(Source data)
Content starts
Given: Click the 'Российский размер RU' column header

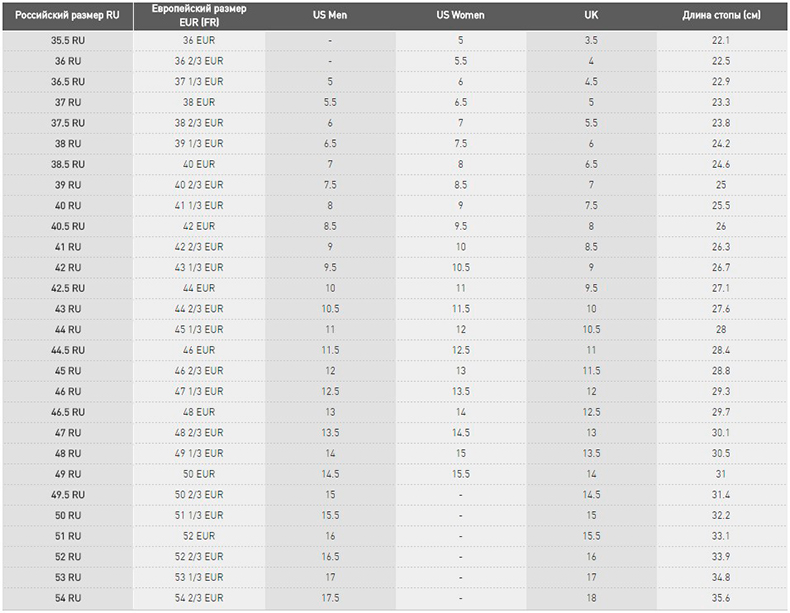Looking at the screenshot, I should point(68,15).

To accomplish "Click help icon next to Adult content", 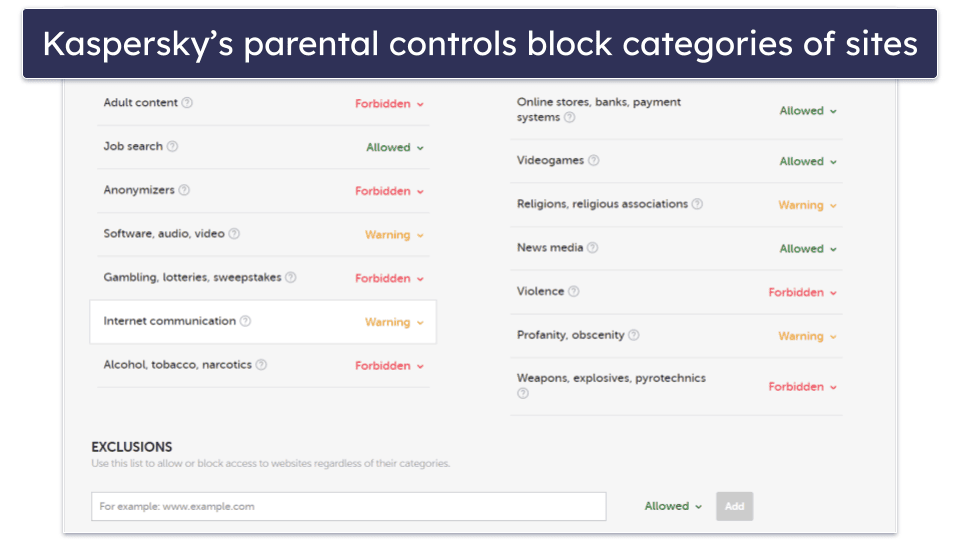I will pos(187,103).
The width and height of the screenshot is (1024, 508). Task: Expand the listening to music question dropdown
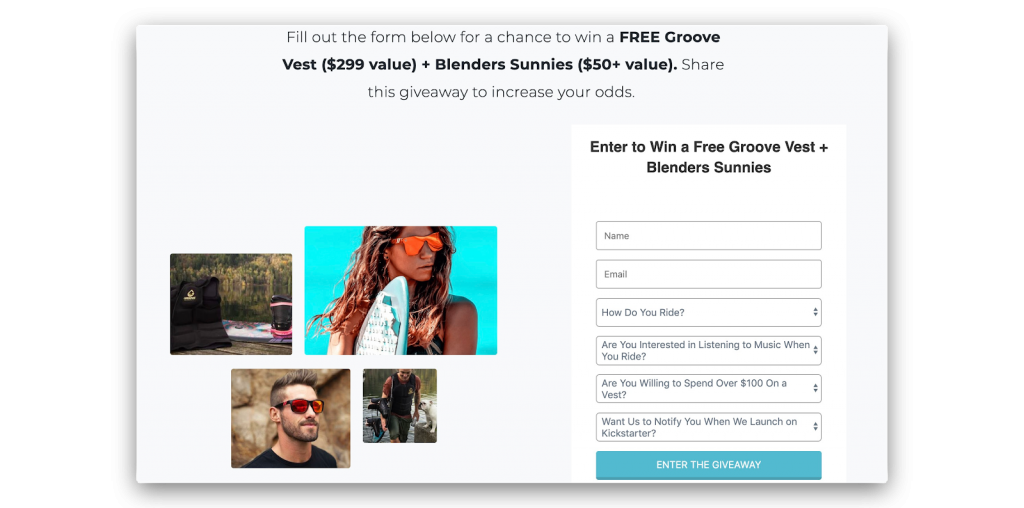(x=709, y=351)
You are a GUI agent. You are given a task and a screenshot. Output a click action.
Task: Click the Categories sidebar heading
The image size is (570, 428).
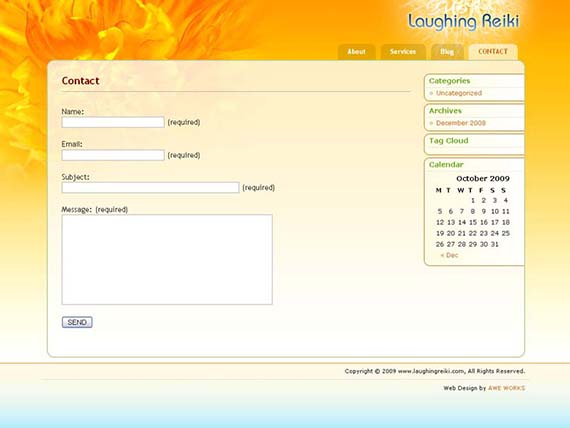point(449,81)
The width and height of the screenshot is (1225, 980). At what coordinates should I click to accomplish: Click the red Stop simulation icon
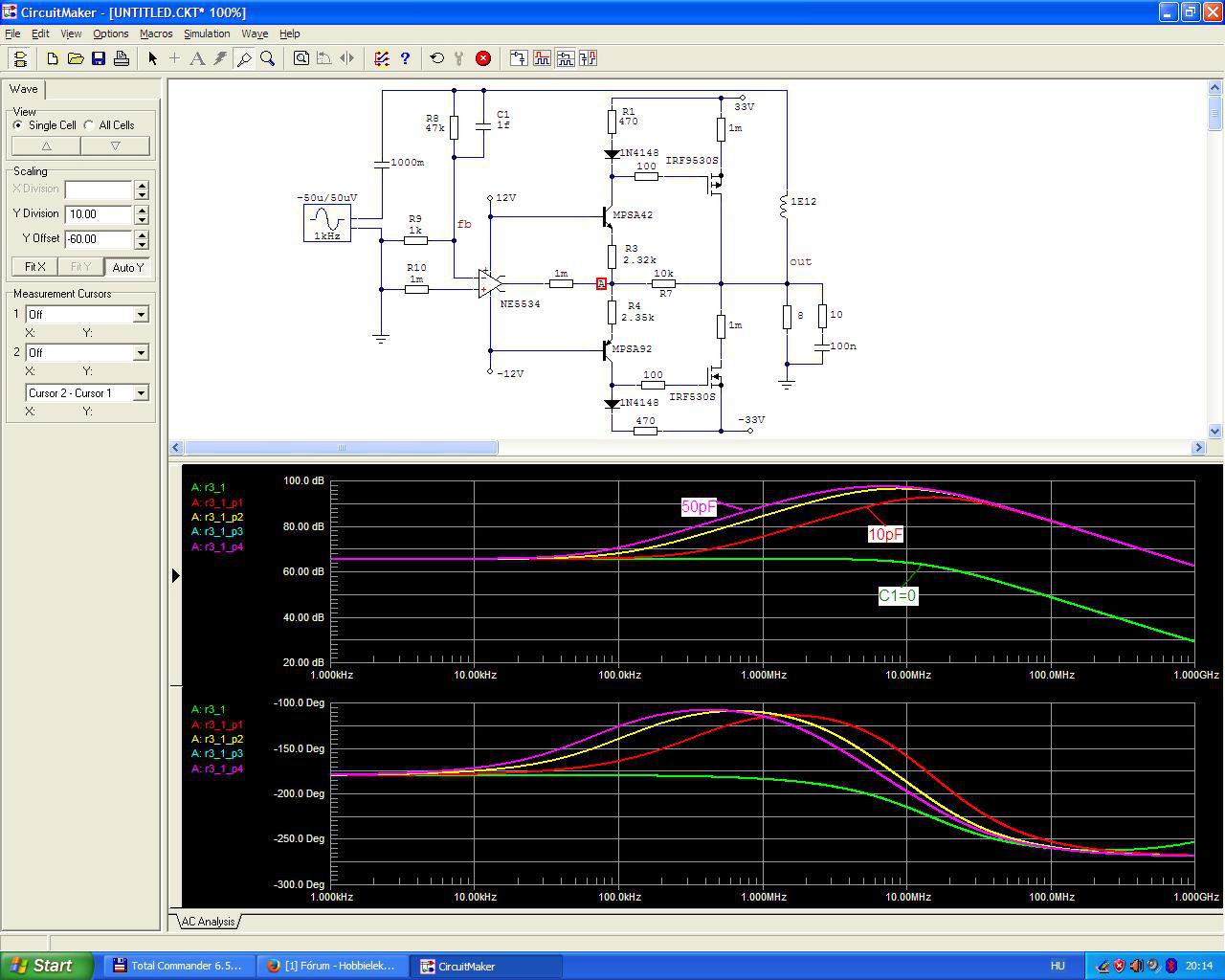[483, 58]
Content ends
WHAT YOU HAVE TO DO: Only the lines from the one containing "The width and height of the screenshot is (1024, 508)." through the last line of the entries above should be copied, exactly as they are and without the pictures.

TASK OUTPUT:
The width and height of the screenshot is (1024, 508). Task: Expand the listening to music question dropdown
(x=709, y=351)
You are a GUI agent. You are given a task and a screenshot. Output a click action.
Task: Click the Categories sidebar heading
The image size is (570, 428).
point(449,81)
The width and height of the screenshot is (1225, 980). At what coordinates should I click to accomplish: Click the red Stop simulation icon
[483, 58]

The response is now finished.